Il y a une sacrée tension, se disait le commandant, mais on ne le dirait pas, à écouter ce gosse. Tout le monde à bord se comportait en professionnel.
« Il est passé à bâbord, et je crois que sa manœuvre est terminée. Je vous parie qu’il a repris le cap un-neuf-zéro. » Jones releva la tête en souriant. « On a encore réussi, commandant.
— Okay. C’est du bon boulot, les gars. » Mancuso regagna le central. Tous ses officiers l’y attendaient. Le Dallas était comme mort dans l’eau, et descendait lentement, avec son assiette légèrement négative.
« Remettez les moteurs en route. Montez lentement à treize nœuds. » Quelques secondes plus tard, un bruit presque imperceptible s’éleva, comme le réacteur prenait de la puissance. Un moment après, le loch grimpa.
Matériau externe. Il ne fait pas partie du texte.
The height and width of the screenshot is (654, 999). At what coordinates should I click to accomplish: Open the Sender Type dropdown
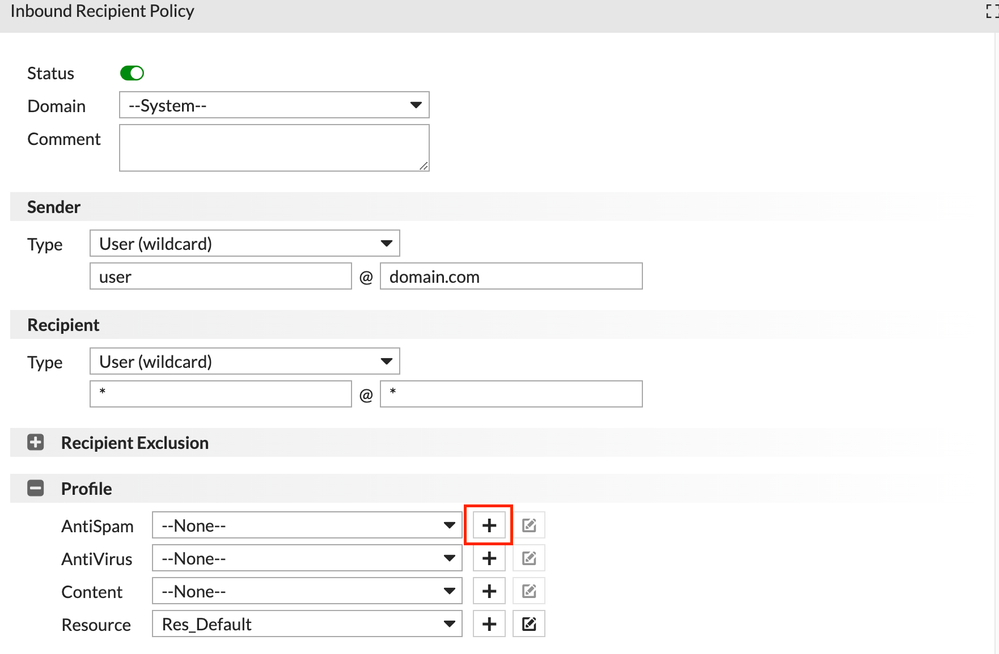244,243
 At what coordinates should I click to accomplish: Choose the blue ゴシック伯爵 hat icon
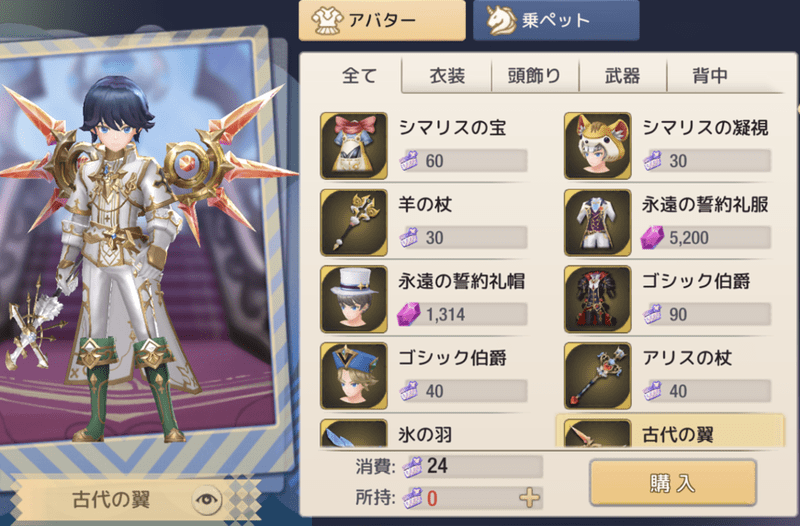point(354,376)

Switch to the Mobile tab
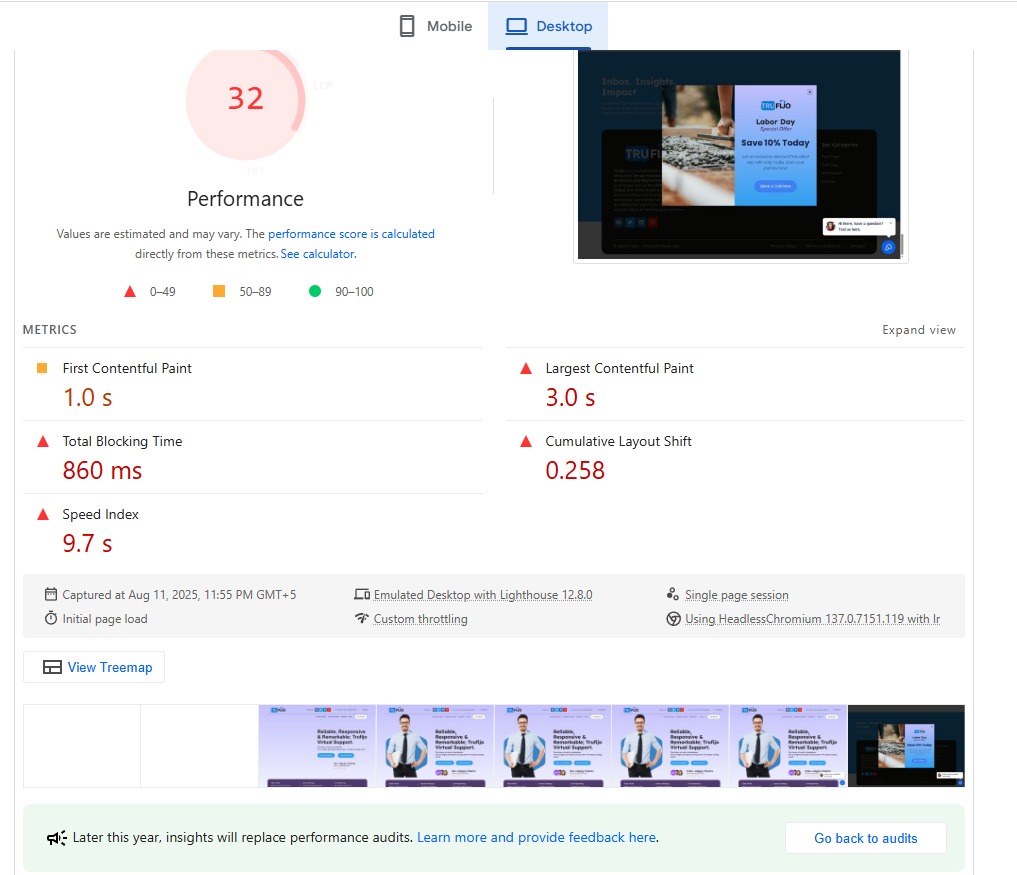[435, 27]
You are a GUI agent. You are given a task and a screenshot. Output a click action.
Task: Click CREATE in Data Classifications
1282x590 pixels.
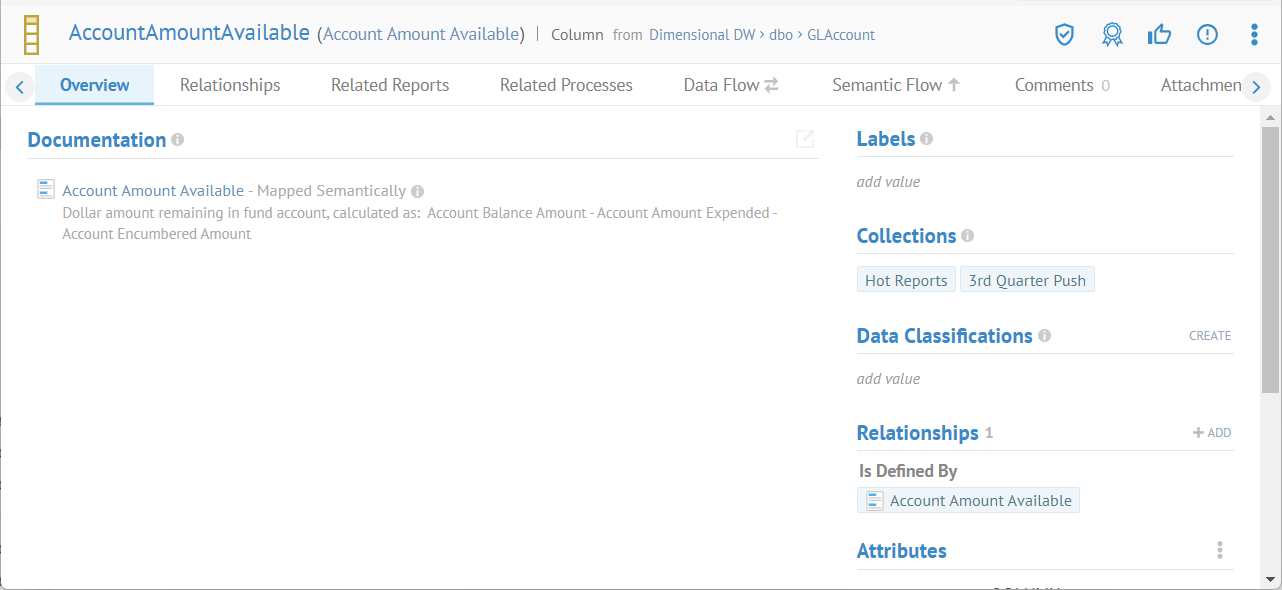tap(1209, 336)
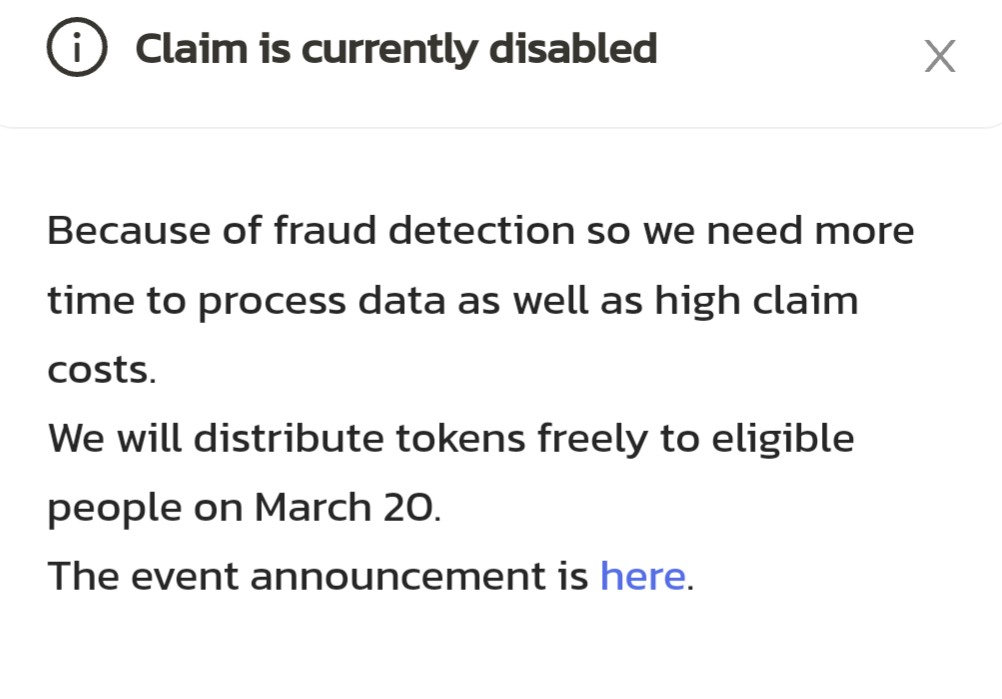Click the 'Claim is currently disabled' heading
This screenshot has height=699, width=1002.
(x=396, y=49)
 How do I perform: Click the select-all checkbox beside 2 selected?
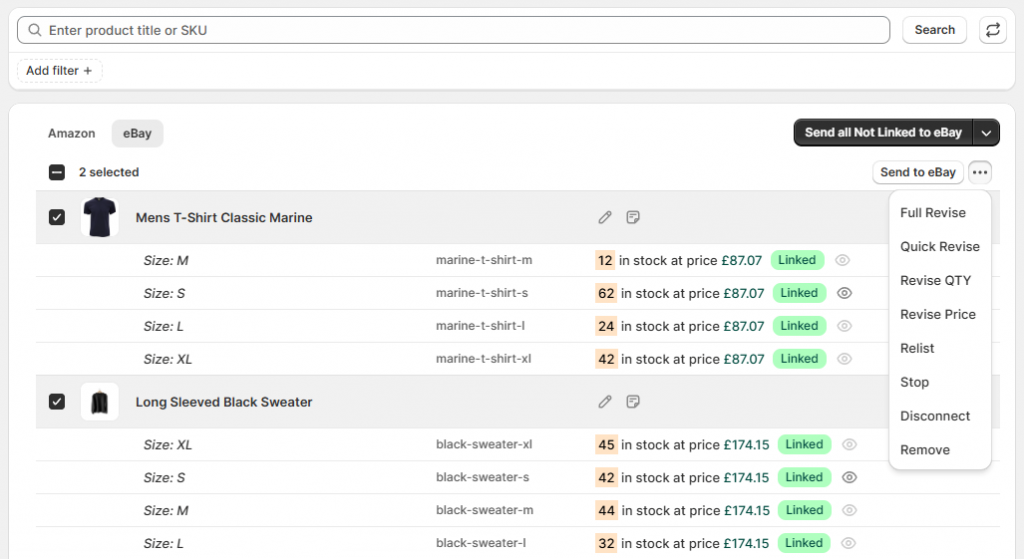point(57,172)
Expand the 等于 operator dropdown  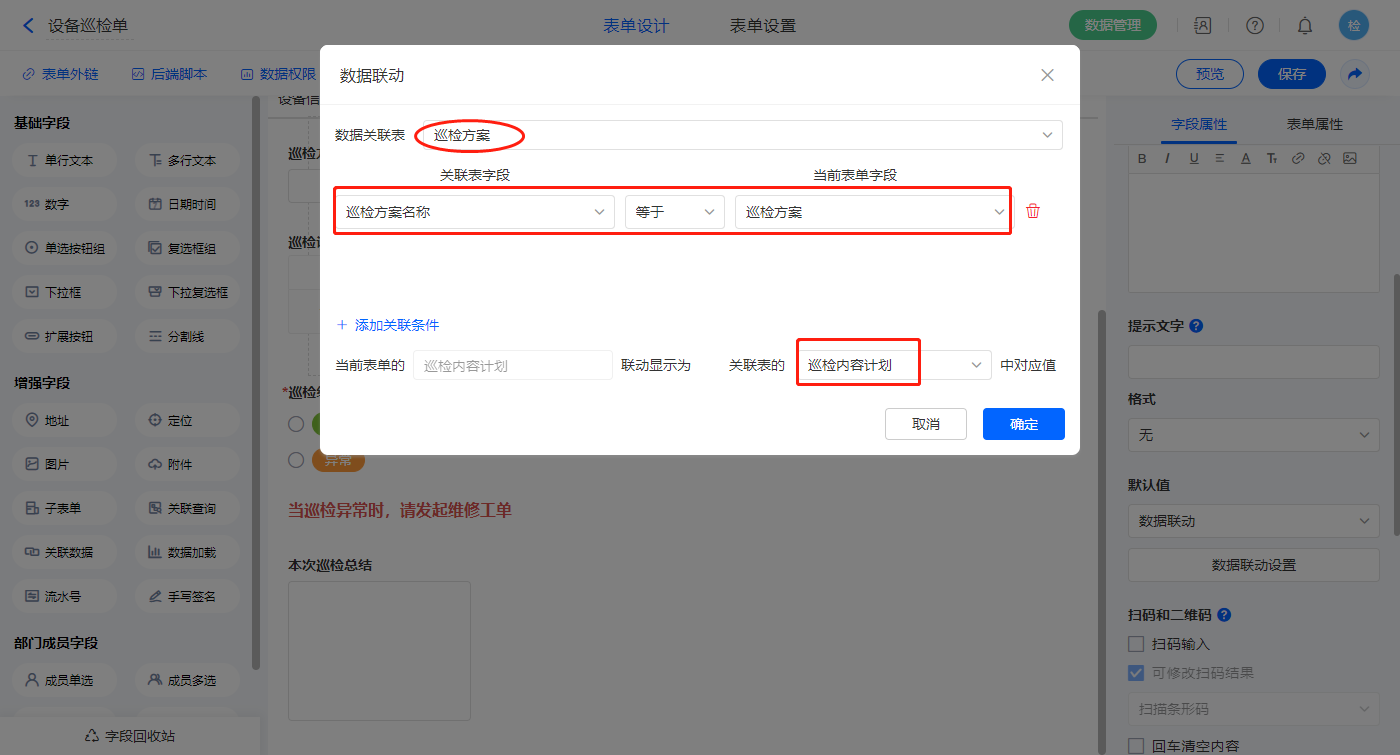pyautogui.click(x=674, y=212)
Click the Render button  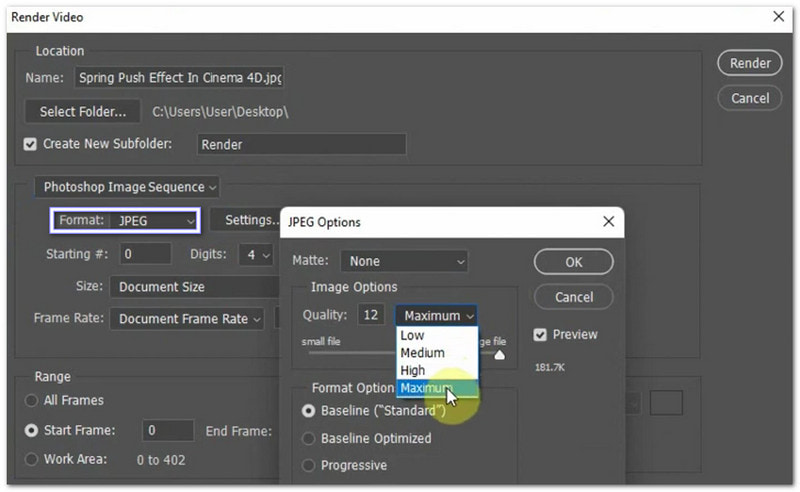749,63

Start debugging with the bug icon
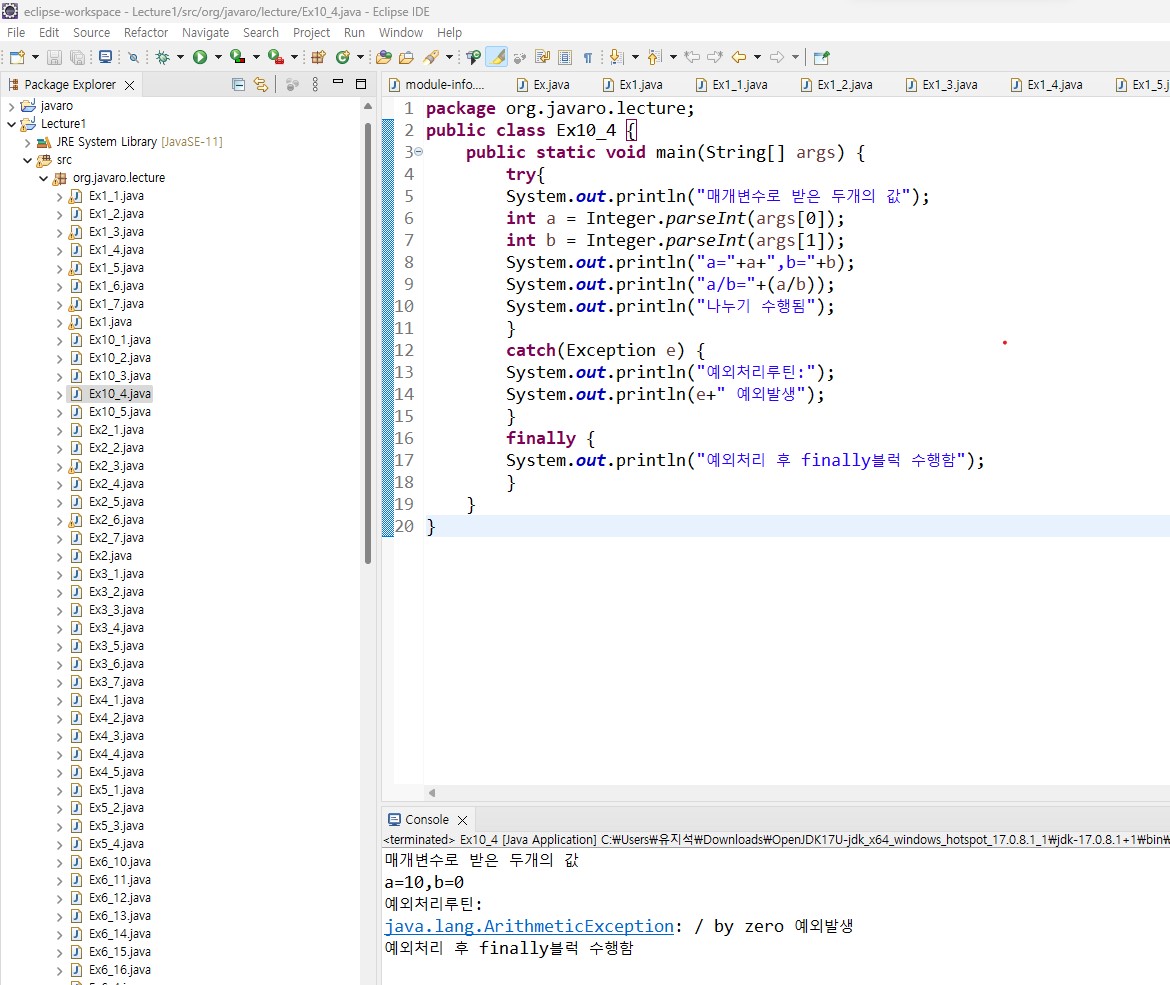tap(163, 57)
Le Dallas était de nouveau en route.
« Attention à tous, ici le commandant », annonça Mancuso au téléphone de communication générale. Les haut-parleurs étaient débranchés, et ses paroles allaient être retransmises par les hommes de quart dans tous les compartiments. « Ils sont passés autour de nous sans nous repérer. Bravo à tous. Nous pouvons souffler à nouveau. » Il raccrocha. « Goodman, reprenez la tenue de contact.
— Oui, commandant. A gauche cinq.
— La barre est cinq à gauche. » L’homme de barre manœuvrait tout en répétant l’ordre. Dix minutes plus tard, le Dallas avait repris son poste derrière son but.
Un réglage de tir fut mis en place en permanence. Les torpilles Mark 48 auraient à peine le temps de s’armer avant d’atteindre le but en vingt-neuf secondes.
Au ministère de la Défense à Moscou
« Comment te sens-tu, Micha ? »
Mikhail Semyonovitch Filitov quitta des yeux une énorme pile de documents. Il paraissait encore congestionné et fiévreux. Dmitri Ustinov, ministre de la Défense, s’inquiétait pour son vieil ami. Il aurait dû rester encore quelques jours à l’hôpital, comme le lui conseillait le médecin. Mais Micha n’avait jamais su suivre les conseils, seulement les ordres.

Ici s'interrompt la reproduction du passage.